The book doesn’t follow strictly this order – this is my summary after reading. Instead the book is organized in three parts – energies, substances and possibilities – and explores several tangents. The first part expains the basics of climate science and sketches the argument. The second part goes deeper in the various approaches to geoengineering. The third part gives perspectives about the fate of the world and how things could play out. This structure did sometimes feel like meandering, but it worked for me.

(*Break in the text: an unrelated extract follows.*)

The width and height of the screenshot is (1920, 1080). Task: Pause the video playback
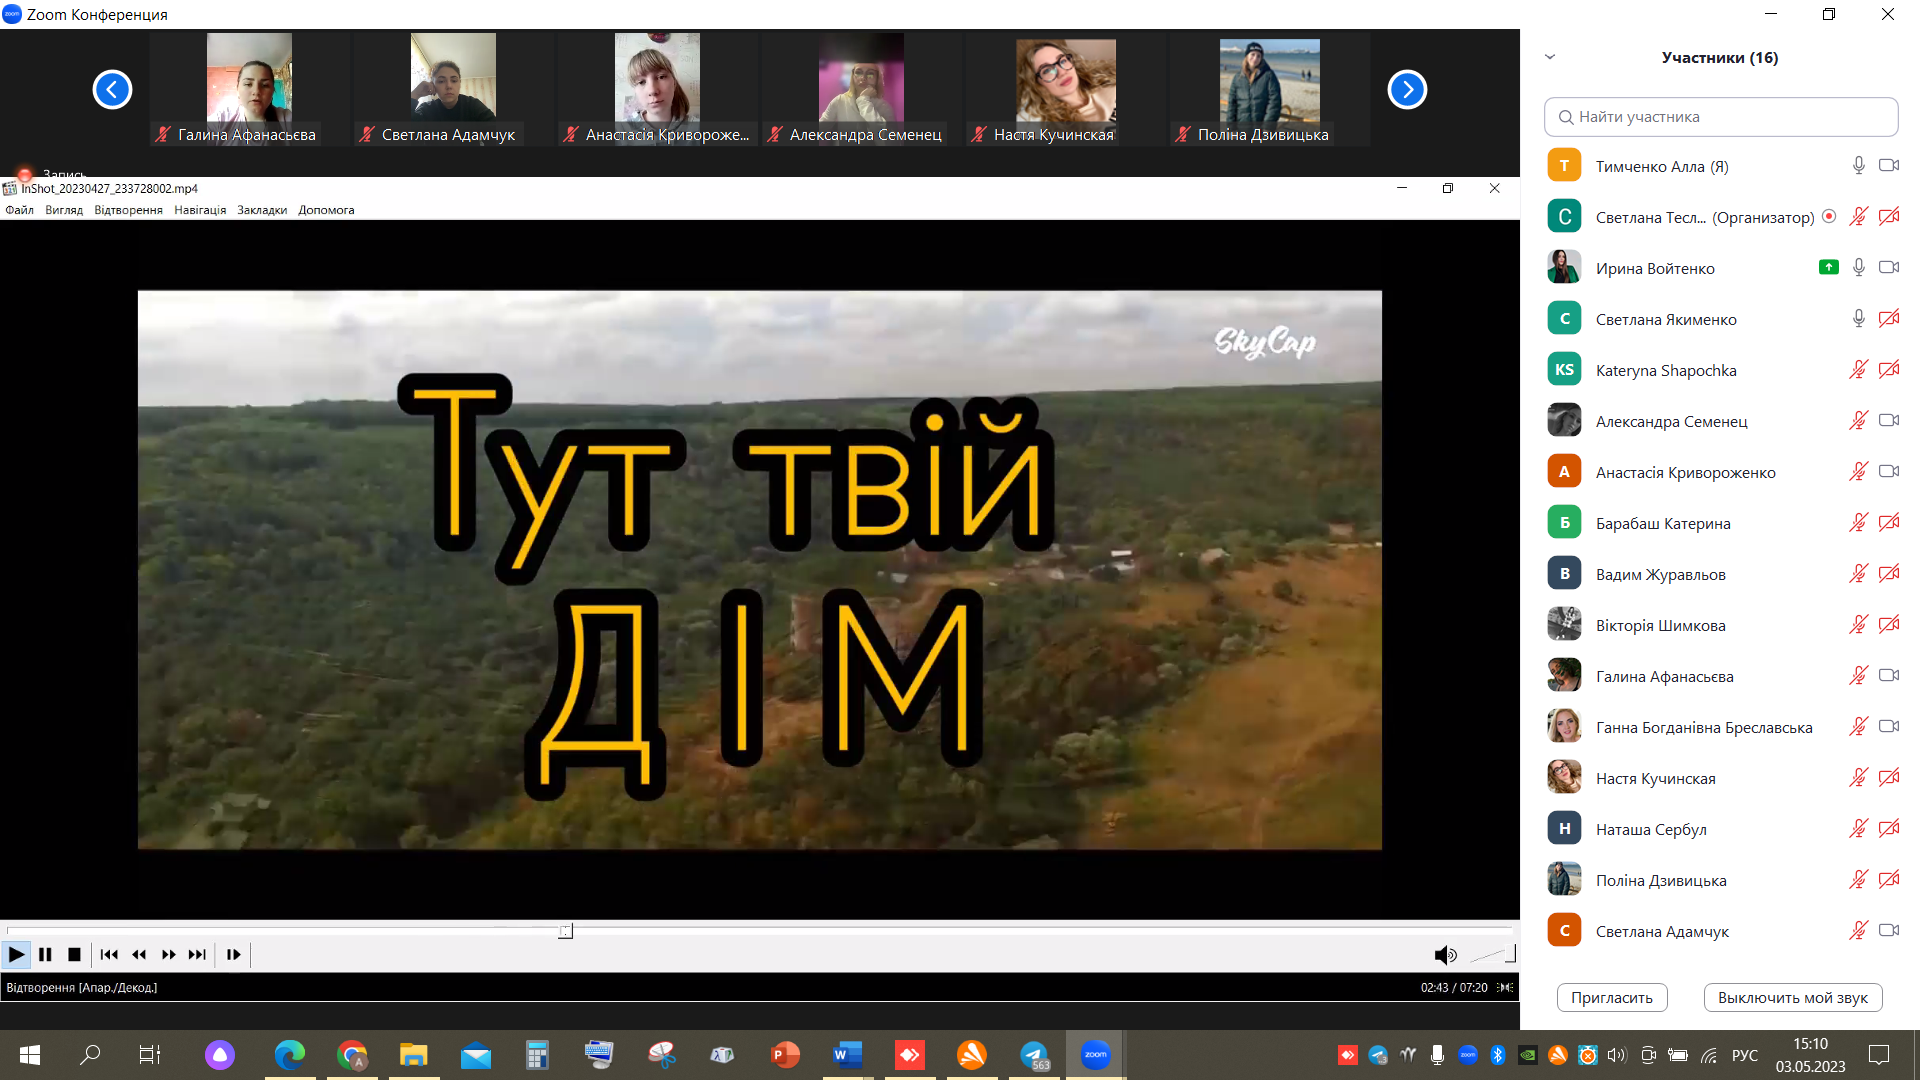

Where this summary of the book doesn’t do justice to the book at all is about its coverage of history. I read on wikipedia that Morton has a degree in history and philosophy of science. This penchant for history is clearly visible in the book, which reminded me of books like Energy and Civilization or Stuff Matters. The book retraces the history of many scientific discoveries, which I found entertaining and informative. Moreover, it also addresses the political and moral side of climate mitigation and geoengineering, as well as the shifts in perception of technology over generations. The current “mainstream” perception of technology could change again for topics like geoengineering or nuclear energy.

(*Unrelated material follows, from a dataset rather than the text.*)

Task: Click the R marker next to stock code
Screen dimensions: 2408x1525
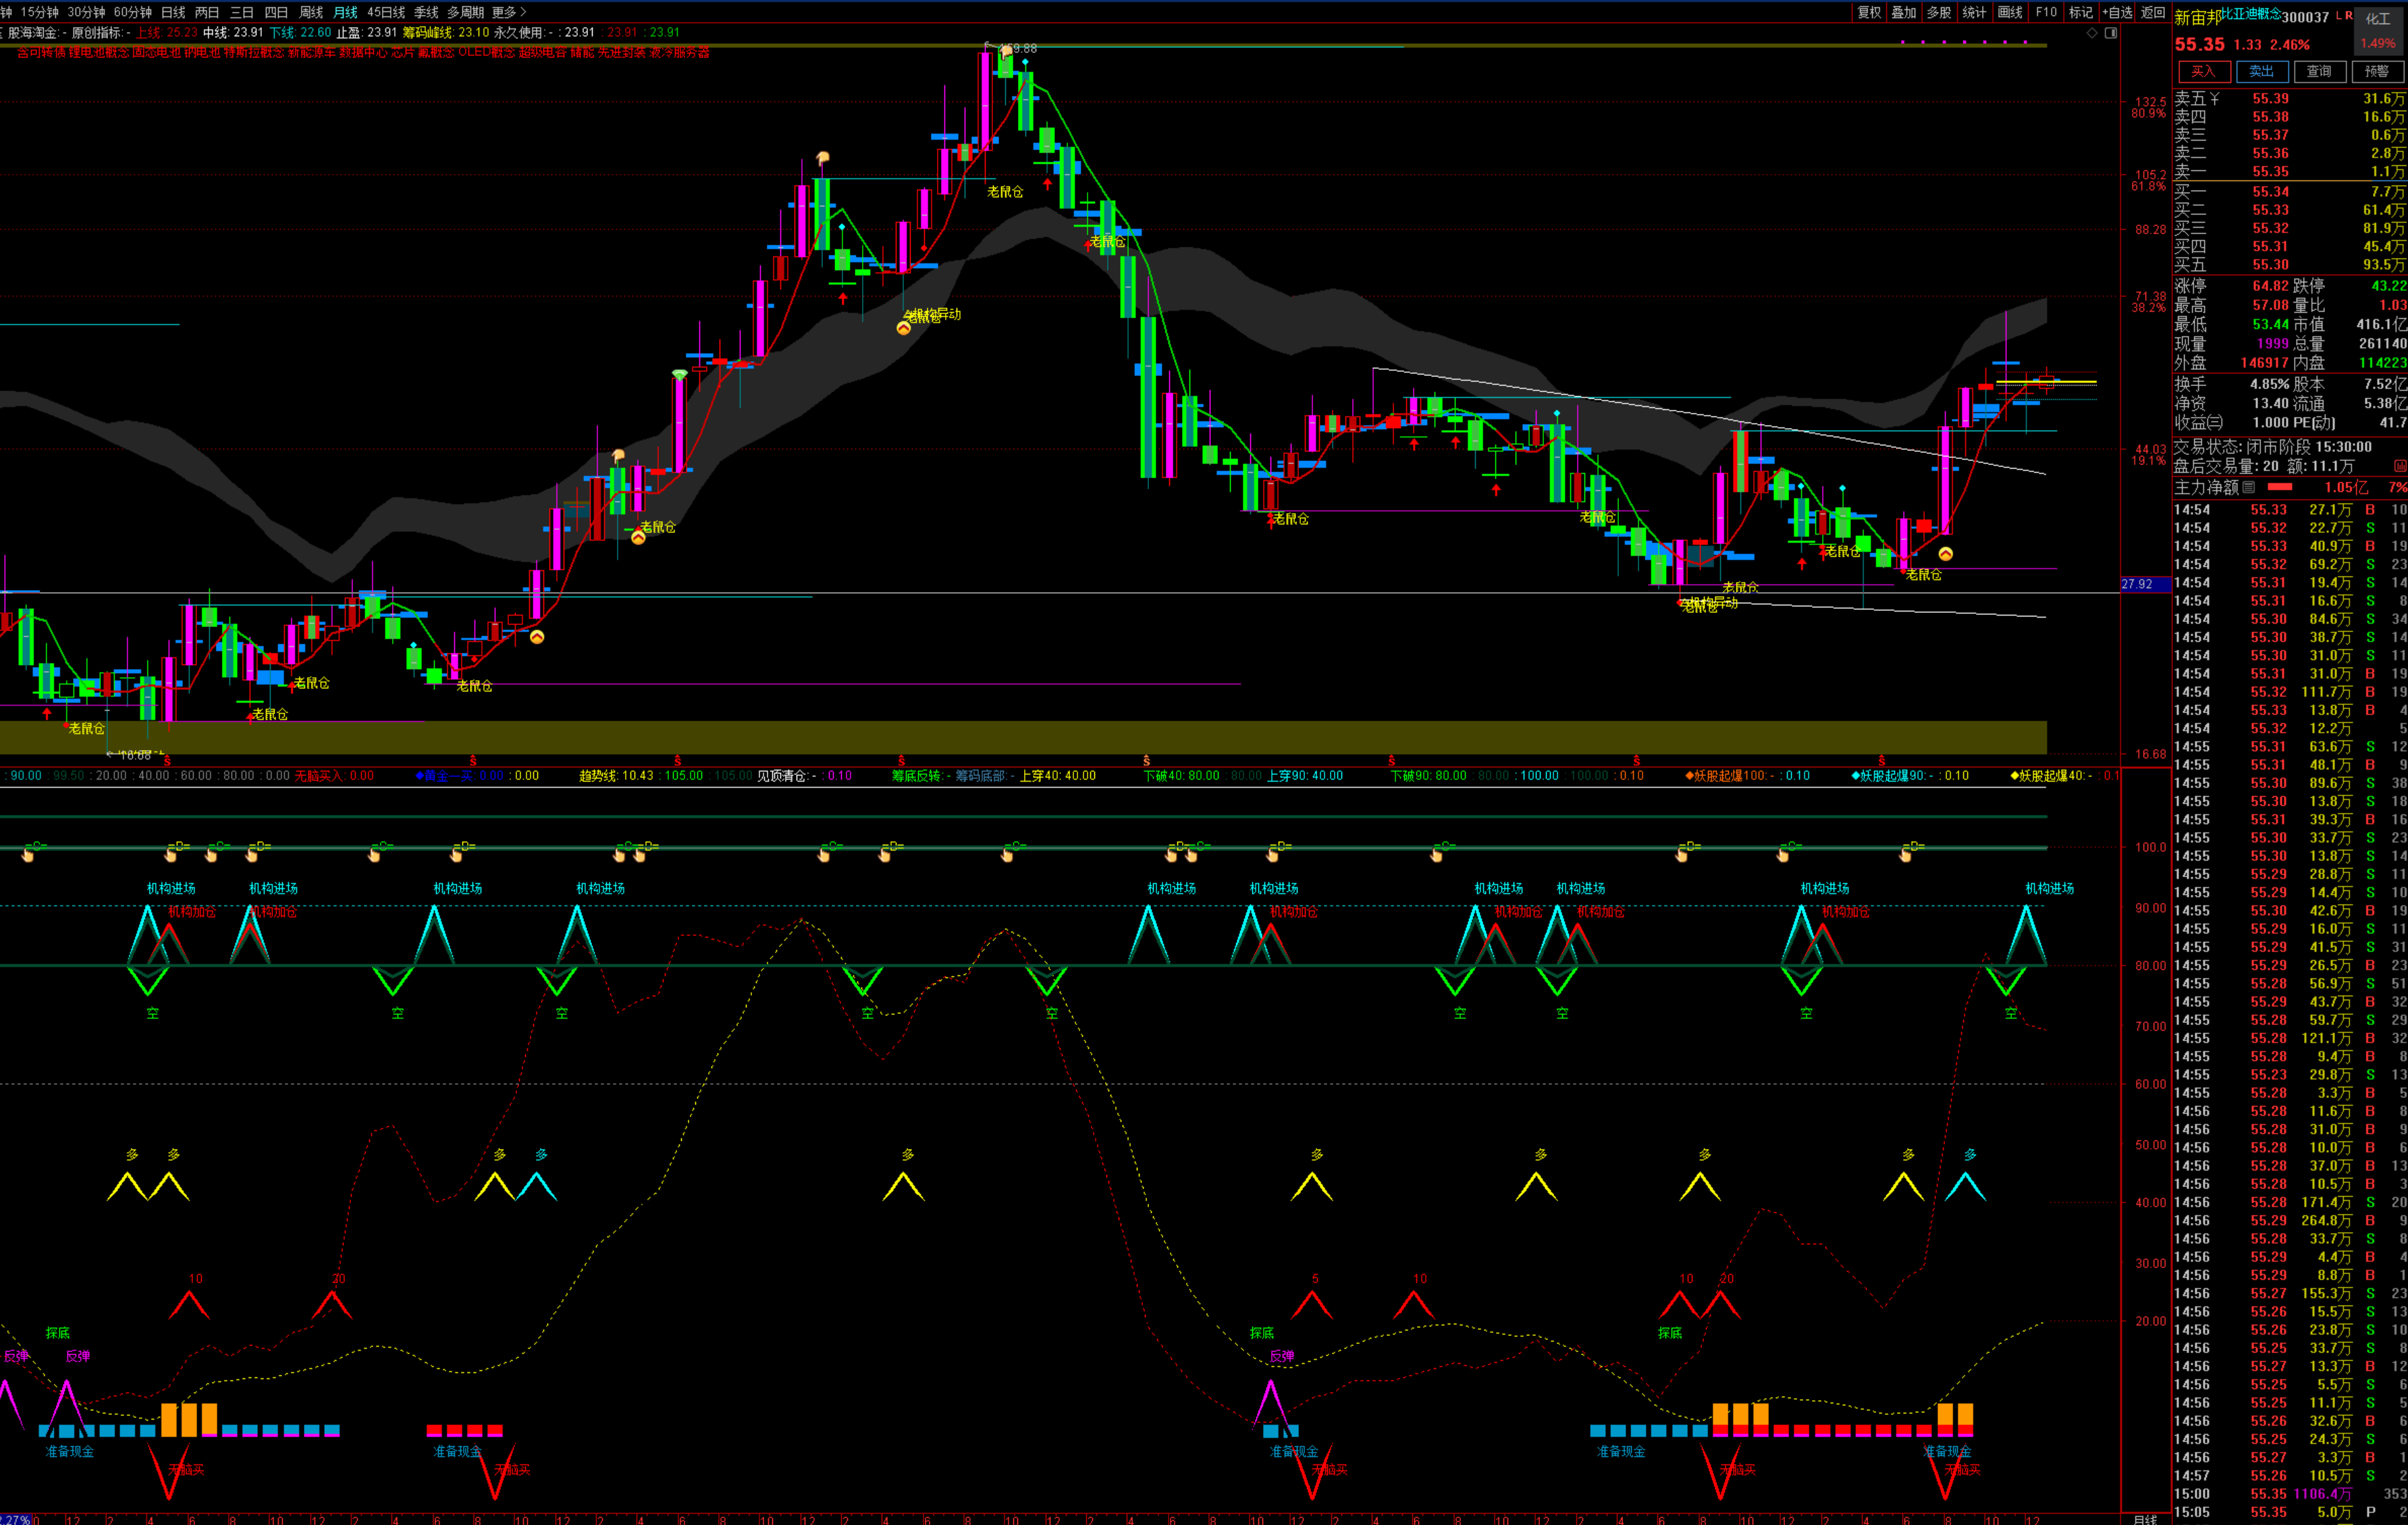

Books of this kind are usually either written by scientists or journalists. The former might lack storytelling, the latter might lack depth. Morton is a journalist, but also himself active in this “geo clique” since many years. Morton has a great command of the topic but also a good storytelling.

The book left me unsatisfied about two points, though. I would have liked that Morton better explain the view of people against geoengineering and provides a better rebuttal of their points to back up his argument. I also wished he had better explained why stricter policies around carbon emissions are so hard to set up. We successfully did this for CFC and are doing it for sulphuric emissions, so why not carbon? If the answer is that carbon emissions originate from a lot more place, why not start first with strong policies specific to certain industries?

Knowing little about climate science, I certainly learned many things about it reading the book.

  • the difference between stratosphere and troposphere
  • the ozone layer (nice complementary to the ozone story in Limits to Growth)
  • the fact that the stratosphere isn’t homogenous
  • the role of oceans to reflect sunlight but also evaporates water
  • the albedo-effect
  • the Trenberth diagram of energy flows
  • the role of temperature difference as the source for weather
  • the effects of carbon, nitrogen, sulphate, methane, NOx in the air
  • the effect of light diffusion on photosynthesis
  • the geological times
  • the explanation for ice ages
  • levels of CO2 over time
  • the climate is defined by more than a temperature: wetness, dryness, temperature cycles define the climate too

Coming from computer science, “the cloud” means for me internet. Now, the term has for me regained its original meaning with great interest.